64 In Descôteaux v. Mierzwinski,  1 S.C.R. 860, the conditions precedent to the existence of a privilege of confidentiality were reviewed. The limits of privilege were described in the following terms at p. 873:
There are exceptions. It is not sufficient to speak to a lawyer or one of his associates for everything to become confidential from that point on. The communication must be made to the lawyer or his assistants in their professional capacity; the relationship must be a professional one at the exact moment of the communication. Communications made in order to facilitate the commission of a crime or fraud will not be confidential either, regardless of whether or not the lawyer is acting in good faith. [Emphasis added.]
65 In the case at bar, the communication was made because the Law Society was investigating the appellant's practice. The declarations were false statements which were submitted to deceive the Law Society. The appellant must have hoped and expected that the declarations would be read by all who would be involved in determining whether discipline proceedings should be instituted. They were submitted with the intention that they would be acted upon. It is difficult to imagine that solicitor‑client privilege could attach to the declarations in those circumstances. Even if it were to be assumed that the solicitor‑client privilege attached to the context in which the declarations were made it still remains that the documents were prepared and submitted to further the criminal purpose of obstructing justice. This, in itself, would certainly remove any privilege that might have attached to them.
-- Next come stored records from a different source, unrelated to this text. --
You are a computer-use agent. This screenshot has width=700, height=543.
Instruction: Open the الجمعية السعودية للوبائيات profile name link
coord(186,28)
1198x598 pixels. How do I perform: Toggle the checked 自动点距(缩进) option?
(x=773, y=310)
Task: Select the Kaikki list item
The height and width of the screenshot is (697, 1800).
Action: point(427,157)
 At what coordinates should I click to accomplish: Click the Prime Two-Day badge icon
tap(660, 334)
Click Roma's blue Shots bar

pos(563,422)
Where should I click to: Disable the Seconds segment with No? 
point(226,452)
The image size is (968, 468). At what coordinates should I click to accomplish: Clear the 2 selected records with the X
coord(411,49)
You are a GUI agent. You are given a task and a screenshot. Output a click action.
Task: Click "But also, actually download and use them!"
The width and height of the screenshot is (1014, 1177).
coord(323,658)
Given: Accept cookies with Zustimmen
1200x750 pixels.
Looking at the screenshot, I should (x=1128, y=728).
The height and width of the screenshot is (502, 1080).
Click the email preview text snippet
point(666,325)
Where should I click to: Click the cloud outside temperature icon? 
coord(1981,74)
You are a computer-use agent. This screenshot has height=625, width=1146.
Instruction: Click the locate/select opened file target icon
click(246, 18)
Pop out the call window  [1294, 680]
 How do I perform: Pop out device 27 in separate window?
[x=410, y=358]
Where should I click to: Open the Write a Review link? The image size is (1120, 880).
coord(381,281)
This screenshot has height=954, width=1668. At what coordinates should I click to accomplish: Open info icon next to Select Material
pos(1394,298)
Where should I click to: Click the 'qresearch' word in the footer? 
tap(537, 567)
66 Further, I find it difficult to see how the appellant can claim a constitutional remedy pursuant to s. 24(2) based upon the alleged violation of the Charter rights of third parties, namely the affiants. This section of the Charter provides a remedy only to the individual whose Charter rights have been violated. That is a sufficient basis for dismissing this ground of appeal. In any event there could not be any violation of the affiants' Charter rights. It must be remembered that the affiants executed the declarations with the specific intention of assisting the appellant with regard to the Law Society investigation. They too must have expected members of the Law Society to read and act upon their declarations. They cannot have thought that the documents would be privileged in these circumstances. This ground of appeal cannot, therefore, be accepted.
67 The appeal is therefore dismissed.
Solicitors for the appellant: Manning & Simone, Toronto.
Solicitor for the respondent: The Ministry of the Attorney General, Toronto.